Lifting the lid on David Cameron's centralist tendencies
The launch of the Conservative manifesto has been a lot more impressive today than Labour yesterday, simply because Cameron has a simple, persuasive, coherent theme.
Indeed, it's perhaps the most powerful and popular slogan in history - essentially Power to the People.
On the other hand, the Conservative document is more badly written than Labour's, full of jargon. And it assumes a fair degree of political knowledge. How many voters know what an RDA is, for example, or an SME?
And what does this policy mean: "develop a measure of well-being that encapsulates the social value of state action". (page 38)
The trouble is, as I've commented before, that Power to the People is not a maxim which Mr Cameron has pursued much in running his own party over the last five years.
The organisers of the Campaign for Conservative Democracy will tell you Mr Cameron's leadership has been more centralised than any in party history.
The activists at ConservativeHome.com would probably agree, though they tend to keep quiet about such things these days.

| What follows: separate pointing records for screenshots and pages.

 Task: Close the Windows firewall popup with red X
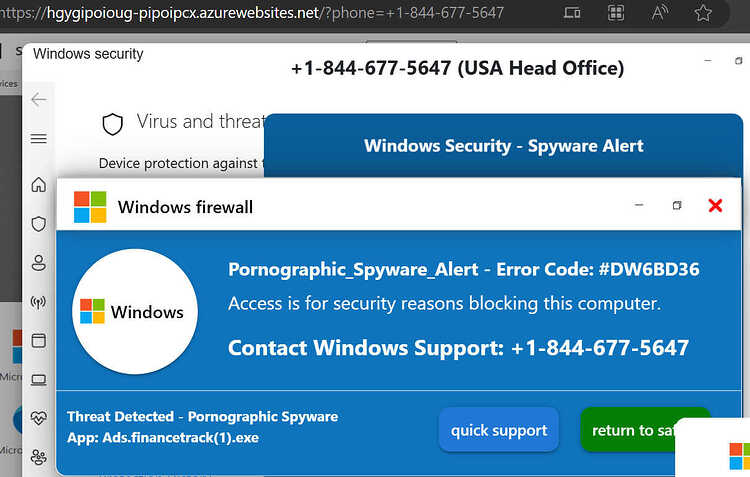(x=715, y=206)
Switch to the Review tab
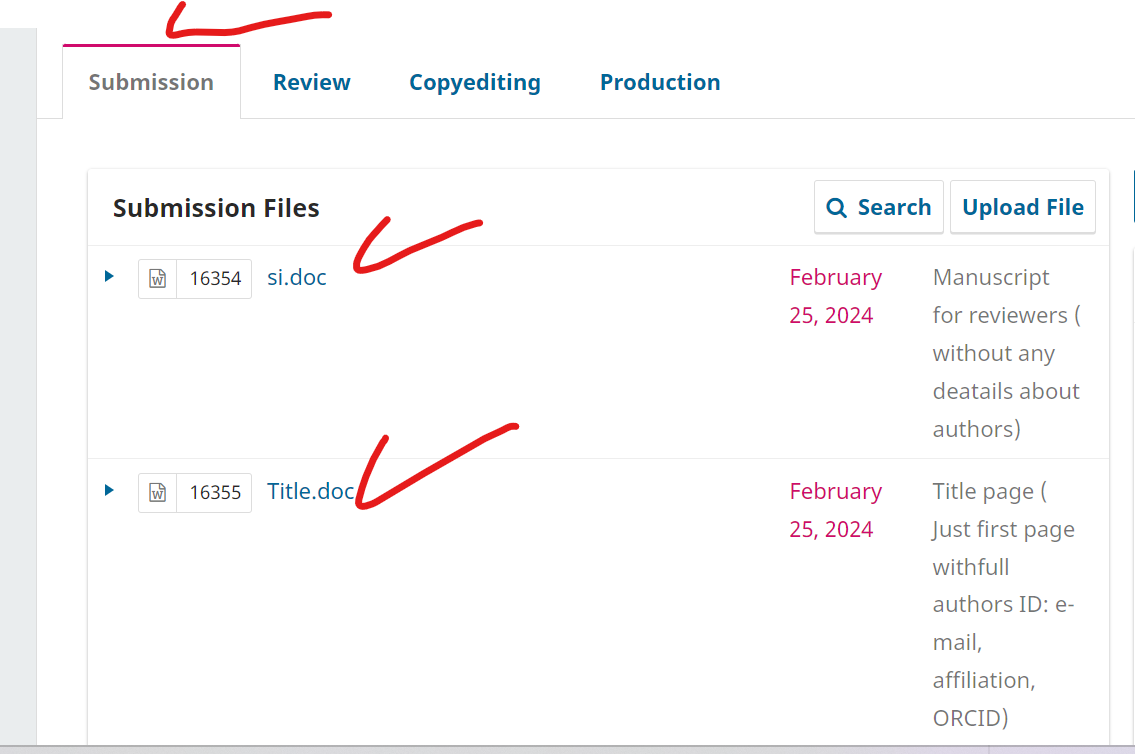The width and height of the screenshot is (1135, 754). (311, 82)
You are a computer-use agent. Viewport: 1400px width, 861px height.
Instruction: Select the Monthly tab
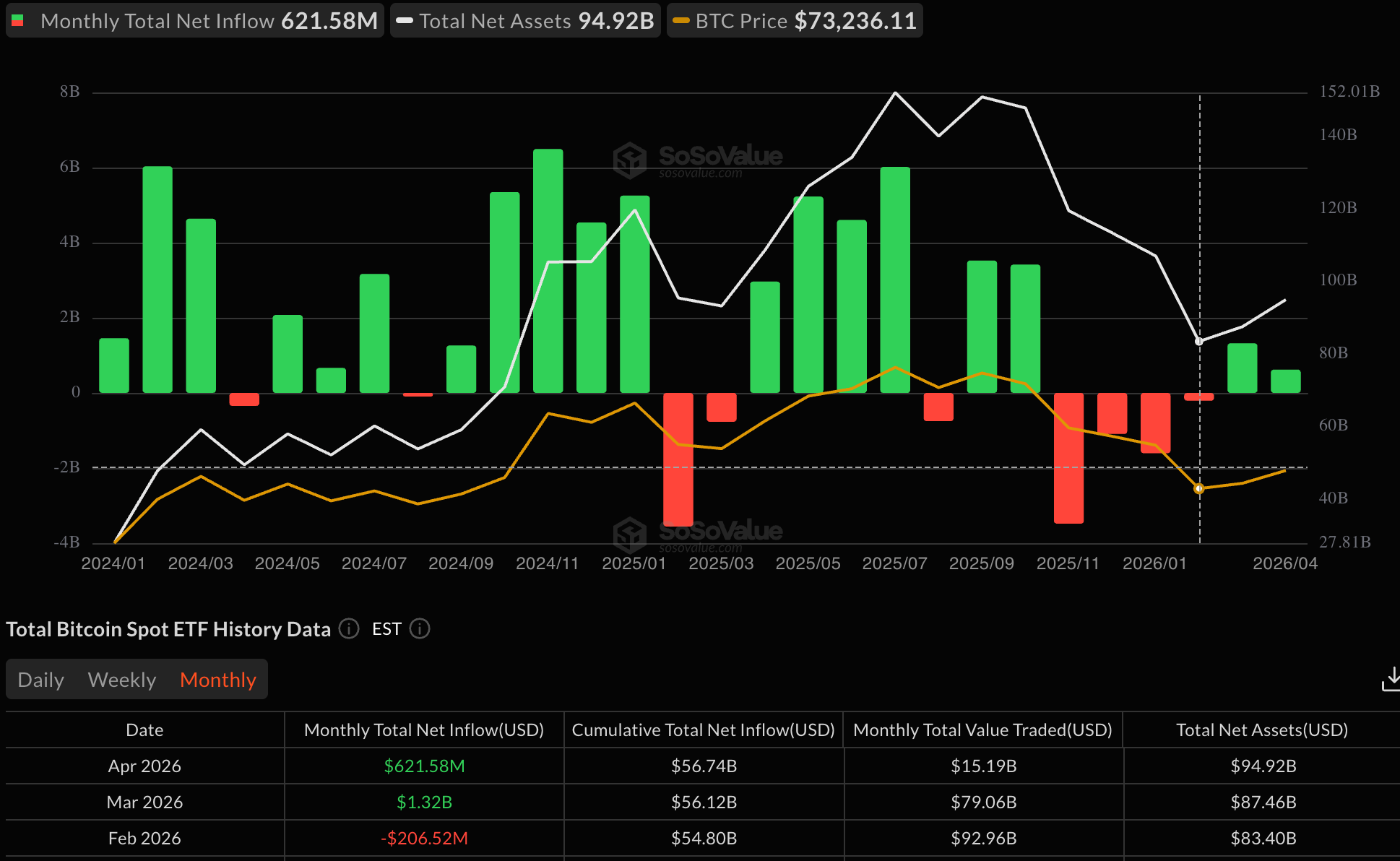pos(218,680)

True, Mr Cameron did institute the primary process where power was taken from party members and given to ordinary voters, whether Tory supporters or not.
In fact, I myself participated in one of the first primaries in Battersea. But even the primary operation involved elements of centralisation.
Here, almost off the top of my head, are several more examples of Mr Cameron's centralist tendencies:
The sacking of MPs over expenses, giving no say to their local parties of constituents; the centralised A-list of candidates; imposing shortlists on local constituencies in selections since 1 January this year; controlling the order of the party lists for the 2008 European elections, and stopping activists from sacking Conservative MEPs; by-passing the Shadow Cabinet, and avoiding significant discussion or decision-making at Shadow Cabinet; centralised leaflet formats and wording; centralised and very detailed requirements of candidates for money granted under the Ashcroft strategy; making candidates get approval for articles, literature and even tweets; threatening councillors in East Surrey they would lose the party whip if they complained about the selection of Sam Gyimah; telling activists in Westminster North they had no option but to keep Joanne Cash as their candidate, or the local party would be disbanded; the huge influence of a small group of unelected individuals around David Cameron; the taking of the whip away from the Croydon MP Andrew Pelling before he had ever been charged with any offence (which he never was).
Labour, of course, has similar centralist traits, as I've often observed over the recent selection processes.
And the Lib Dems too - remember the ruthless way they ditched their candidate in Crewe and Nantwich, just before the by-election.